Спасти СССР (Афанасьев) - страница 197

– Партия! Партия должна первой взять и начать со всем с этим войну…

Лигачев задохнулся от возмущения

– Да разве ж мы не воюем?!

– Не вижу!

– Увижу, когда у всех партийных работников, начиная от секретаря первички и заканчивая генеральным секретарем, главным показателем его работы будет не порядок в бумагах, и не количество выплаченных взносов, а сколько жуликов и паразитов он на чистую воду вывел!

Лигачев сидел какое-то время как оглушенный. Потом покачал головой

– Ох, круто солишь, Михаил Сергеевич. Ты хоть понимаешь, что в таком случае все партийные секретари, от и до будут общими врагами?

– Ну, давай, уйдем в подполье как при царе! Это наша страна, что мы построили? Или уже нет? Сколько можно взятки терпеть!

Лигачев долго молчал, потом сокрушенно покачал головой

– Хотел спросить, не круто ли ты влево забираешь, но…

– Я за партию боюсь, Михаил Сергеевич. Понимаешь?

– Не знаю, что мы построили. Не знаю. Юрий Владимирович взялся… так только шорох пошел.

– А ты не боишься?

Чего бояться то, смерти? Так я уже умер, только этого не знает никто. Умереть просто – бах и всё. Тяжело жить зная, что будет после. Другие то не знают, а я – знаю. Знаю, какое г…о люди. Как они потом будут лгать, предавать, пресмыкаться. Девяностые – это ведь великое нравственное падение нации. Не растление, слишком хорошо мы о себе думаем. Никто нас не растлевал, мы сами себе растлились. Но этого еще никто не знает – и слава Богу что не знает. Иначе нельзя было бы дальше жить с таким омерзением к самим себе.

Я в Америке жил. Видел, что такое гражданское общество – хотя и там оно под конец. Но там оно испортилось потому что было чему портиться. А у нас?

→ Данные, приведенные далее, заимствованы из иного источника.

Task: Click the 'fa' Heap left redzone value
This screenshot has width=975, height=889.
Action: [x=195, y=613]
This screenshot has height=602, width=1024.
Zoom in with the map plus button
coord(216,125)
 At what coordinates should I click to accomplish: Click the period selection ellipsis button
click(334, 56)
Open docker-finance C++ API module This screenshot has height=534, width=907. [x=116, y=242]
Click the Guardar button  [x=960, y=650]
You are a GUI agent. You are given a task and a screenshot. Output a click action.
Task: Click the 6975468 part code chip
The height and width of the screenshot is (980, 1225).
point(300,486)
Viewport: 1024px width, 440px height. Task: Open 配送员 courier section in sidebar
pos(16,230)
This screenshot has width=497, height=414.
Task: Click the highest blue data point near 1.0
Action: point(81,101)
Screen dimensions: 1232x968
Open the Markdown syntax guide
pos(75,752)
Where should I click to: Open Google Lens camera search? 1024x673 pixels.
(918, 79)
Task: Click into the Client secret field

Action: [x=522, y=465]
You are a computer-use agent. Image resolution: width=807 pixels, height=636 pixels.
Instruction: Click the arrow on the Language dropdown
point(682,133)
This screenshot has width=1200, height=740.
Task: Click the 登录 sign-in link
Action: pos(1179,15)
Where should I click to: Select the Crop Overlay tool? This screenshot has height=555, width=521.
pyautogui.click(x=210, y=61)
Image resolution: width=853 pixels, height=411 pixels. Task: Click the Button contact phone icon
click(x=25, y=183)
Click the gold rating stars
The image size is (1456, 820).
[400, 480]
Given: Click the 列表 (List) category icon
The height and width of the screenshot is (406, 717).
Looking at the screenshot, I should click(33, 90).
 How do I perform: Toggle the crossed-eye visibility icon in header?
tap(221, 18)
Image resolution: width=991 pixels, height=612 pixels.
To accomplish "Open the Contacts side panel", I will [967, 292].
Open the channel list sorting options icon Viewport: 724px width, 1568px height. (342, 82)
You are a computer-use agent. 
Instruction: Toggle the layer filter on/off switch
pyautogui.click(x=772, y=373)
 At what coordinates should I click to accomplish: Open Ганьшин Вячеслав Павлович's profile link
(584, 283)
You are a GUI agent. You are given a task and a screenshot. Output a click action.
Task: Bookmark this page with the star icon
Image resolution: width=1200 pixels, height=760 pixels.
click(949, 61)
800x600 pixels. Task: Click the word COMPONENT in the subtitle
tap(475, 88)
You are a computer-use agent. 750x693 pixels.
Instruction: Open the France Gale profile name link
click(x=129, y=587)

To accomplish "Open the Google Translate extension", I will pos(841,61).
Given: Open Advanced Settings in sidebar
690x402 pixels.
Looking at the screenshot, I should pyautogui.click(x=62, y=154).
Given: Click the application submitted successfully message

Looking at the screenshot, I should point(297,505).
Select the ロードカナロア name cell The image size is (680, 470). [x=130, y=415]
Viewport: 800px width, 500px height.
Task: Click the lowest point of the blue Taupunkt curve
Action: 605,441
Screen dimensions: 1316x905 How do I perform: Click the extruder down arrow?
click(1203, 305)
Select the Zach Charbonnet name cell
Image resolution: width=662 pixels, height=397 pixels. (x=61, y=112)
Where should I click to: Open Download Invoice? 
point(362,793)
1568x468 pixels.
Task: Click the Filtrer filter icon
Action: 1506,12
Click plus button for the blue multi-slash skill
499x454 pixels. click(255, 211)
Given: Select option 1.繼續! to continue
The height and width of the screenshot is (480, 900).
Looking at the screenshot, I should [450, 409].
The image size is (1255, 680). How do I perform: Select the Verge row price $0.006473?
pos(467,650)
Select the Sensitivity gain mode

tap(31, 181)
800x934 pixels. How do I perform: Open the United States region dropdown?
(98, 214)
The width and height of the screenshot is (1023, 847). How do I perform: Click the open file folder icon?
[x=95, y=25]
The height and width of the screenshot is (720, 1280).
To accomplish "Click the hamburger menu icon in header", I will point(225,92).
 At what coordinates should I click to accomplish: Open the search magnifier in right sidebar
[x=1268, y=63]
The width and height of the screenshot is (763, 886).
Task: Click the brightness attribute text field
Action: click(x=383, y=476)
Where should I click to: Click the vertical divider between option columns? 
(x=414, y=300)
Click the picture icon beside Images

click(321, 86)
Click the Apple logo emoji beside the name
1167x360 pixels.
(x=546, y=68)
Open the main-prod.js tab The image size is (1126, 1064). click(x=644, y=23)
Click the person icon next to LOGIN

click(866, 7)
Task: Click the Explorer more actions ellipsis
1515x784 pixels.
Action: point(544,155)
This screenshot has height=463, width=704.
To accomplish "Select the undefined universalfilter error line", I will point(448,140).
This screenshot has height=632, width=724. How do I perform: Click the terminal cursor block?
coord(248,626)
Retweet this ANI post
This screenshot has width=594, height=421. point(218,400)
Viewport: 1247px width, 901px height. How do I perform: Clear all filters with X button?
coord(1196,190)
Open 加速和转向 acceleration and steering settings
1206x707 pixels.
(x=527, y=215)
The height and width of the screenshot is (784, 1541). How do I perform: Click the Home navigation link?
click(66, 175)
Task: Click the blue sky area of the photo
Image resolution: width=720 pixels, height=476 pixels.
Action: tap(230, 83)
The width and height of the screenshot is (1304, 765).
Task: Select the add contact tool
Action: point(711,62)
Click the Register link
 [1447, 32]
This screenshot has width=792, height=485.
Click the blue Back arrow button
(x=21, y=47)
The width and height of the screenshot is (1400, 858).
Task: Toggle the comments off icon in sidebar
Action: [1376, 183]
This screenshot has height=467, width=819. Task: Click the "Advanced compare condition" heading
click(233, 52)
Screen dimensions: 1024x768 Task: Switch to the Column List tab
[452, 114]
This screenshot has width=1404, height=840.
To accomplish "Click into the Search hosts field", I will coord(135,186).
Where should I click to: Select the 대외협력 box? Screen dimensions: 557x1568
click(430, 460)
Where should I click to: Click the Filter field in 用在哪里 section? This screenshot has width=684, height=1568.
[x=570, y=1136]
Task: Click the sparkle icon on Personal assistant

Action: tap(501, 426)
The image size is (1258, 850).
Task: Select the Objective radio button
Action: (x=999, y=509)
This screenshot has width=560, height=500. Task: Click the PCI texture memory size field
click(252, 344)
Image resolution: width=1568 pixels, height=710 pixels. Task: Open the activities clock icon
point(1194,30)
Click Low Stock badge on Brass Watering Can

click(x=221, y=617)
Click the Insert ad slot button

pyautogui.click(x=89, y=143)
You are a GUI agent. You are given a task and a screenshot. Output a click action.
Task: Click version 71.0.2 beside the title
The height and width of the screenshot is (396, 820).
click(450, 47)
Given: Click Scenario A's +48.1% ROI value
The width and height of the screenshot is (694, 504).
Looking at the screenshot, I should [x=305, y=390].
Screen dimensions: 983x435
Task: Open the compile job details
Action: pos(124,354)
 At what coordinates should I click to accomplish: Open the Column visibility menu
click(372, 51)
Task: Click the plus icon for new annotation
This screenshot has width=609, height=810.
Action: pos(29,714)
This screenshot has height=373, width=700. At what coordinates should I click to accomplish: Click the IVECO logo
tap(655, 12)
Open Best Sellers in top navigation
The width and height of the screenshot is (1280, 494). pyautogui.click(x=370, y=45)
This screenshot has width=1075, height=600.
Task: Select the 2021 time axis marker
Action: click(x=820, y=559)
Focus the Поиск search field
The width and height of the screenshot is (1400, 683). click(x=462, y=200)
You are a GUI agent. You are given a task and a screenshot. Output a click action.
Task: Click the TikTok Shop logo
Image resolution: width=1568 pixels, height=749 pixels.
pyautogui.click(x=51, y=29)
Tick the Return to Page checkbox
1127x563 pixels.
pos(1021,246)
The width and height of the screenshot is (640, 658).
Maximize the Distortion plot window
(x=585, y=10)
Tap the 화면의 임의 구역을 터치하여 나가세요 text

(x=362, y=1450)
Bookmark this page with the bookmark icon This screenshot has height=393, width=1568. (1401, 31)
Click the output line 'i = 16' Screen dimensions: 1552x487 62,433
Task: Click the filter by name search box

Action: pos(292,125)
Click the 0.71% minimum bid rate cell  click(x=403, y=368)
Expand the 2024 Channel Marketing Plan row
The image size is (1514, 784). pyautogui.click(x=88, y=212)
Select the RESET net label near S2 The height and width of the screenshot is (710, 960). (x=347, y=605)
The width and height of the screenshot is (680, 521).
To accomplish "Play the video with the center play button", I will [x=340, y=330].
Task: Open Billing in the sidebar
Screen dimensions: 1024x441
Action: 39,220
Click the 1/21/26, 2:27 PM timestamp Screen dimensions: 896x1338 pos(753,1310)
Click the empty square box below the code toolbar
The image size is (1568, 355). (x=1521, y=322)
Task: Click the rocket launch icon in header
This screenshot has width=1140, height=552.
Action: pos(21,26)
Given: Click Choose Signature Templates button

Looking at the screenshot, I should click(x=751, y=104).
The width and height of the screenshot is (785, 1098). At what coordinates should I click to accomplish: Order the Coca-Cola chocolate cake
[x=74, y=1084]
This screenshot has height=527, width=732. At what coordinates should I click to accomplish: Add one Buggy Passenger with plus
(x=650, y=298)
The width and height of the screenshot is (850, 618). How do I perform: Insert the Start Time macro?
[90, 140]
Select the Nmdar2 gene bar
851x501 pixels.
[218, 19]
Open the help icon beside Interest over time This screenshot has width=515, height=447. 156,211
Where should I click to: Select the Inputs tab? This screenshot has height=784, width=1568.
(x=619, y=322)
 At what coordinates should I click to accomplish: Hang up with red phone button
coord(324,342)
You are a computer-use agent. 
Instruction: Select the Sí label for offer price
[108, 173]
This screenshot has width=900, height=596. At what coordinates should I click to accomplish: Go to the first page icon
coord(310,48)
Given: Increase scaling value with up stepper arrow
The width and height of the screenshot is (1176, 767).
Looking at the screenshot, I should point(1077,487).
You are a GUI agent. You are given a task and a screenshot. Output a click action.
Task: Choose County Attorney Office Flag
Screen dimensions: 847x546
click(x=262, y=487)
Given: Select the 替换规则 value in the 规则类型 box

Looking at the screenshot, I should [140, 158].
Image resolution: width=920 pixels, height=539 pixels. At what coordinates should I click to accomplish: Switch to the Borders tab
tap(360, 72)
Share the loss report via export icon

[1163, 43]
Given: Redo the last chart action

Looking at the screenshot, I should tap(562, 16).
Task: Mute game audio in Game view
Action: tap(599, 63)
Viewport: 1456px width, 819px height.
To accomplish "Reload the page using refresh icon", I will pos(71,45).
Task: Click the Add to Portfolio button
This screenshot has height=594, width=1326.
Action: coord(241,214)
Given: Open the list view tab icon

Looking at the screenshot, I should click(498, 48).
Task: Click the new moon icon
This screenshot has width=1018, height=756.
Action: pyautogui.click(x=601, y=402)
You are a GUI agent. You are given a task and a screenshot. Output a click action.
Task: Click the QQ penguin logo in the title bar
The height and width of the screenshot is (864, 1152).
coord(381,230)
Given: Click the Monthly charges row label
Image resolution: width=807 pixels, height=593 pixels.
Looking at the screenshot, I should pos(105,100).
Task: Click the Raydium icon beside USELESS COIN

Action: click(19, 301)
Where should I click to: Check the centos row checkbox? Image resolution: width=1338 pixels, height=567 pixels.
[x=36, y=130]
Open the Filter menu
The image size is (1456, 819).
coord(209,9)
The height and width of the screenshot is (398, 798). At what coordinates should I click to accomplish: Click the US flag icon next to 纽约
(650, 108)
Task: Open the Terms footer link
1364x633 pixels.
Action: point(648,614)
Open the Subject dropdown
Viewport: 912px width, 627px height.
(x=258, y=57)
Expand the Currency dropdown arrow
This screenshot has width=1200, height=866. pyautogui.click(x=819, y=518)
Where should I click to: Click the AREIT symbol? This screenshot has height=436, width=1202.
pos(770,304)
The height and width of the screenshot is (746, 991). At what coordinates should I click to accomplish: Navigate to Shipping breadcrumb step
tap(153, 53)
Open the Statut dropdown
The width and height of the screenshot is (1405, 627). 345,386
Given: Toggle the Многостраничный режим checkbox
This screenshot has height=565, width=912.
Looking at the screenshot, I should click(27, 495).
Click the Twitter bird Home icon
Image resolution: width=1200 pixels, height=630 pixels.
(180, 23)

А у нас гражданского общества нет и не будет долго. Потому что не бывает гражданского общества там где все – или кидалы или кинутые. Слишком много счетов после девяностых осталось.

– Чего? Как Юрий Владимирович?

Лигачев испугался

– Я не это хотел сказать.

– Нет, Егор Кузьмич, не боюсь. Я не боюсь… я ненавижу. Ненавижу ложь, лицемерие, очковтирательство. Иногда… иногда ненависть… это высшая из форм любви. Из боевой партии, революционной, авангарда рабочего класса – мы превратились в собирателей взносов и распределителей путевок.

– Или мы нанесем удар по ворью силами партии, даже не щадя саму партию. Или… люди просто откажут нам в доверии в очередной исторический момент. Мы обратимся к людям – а они отвернутся. Вот что будет.

Лигачев покачал головой

– Дадут же тебе на Политбюро за такой левацкий загиб.

– А тебе?

– А мне и вовсе – не видать Политбюро как своих ушей.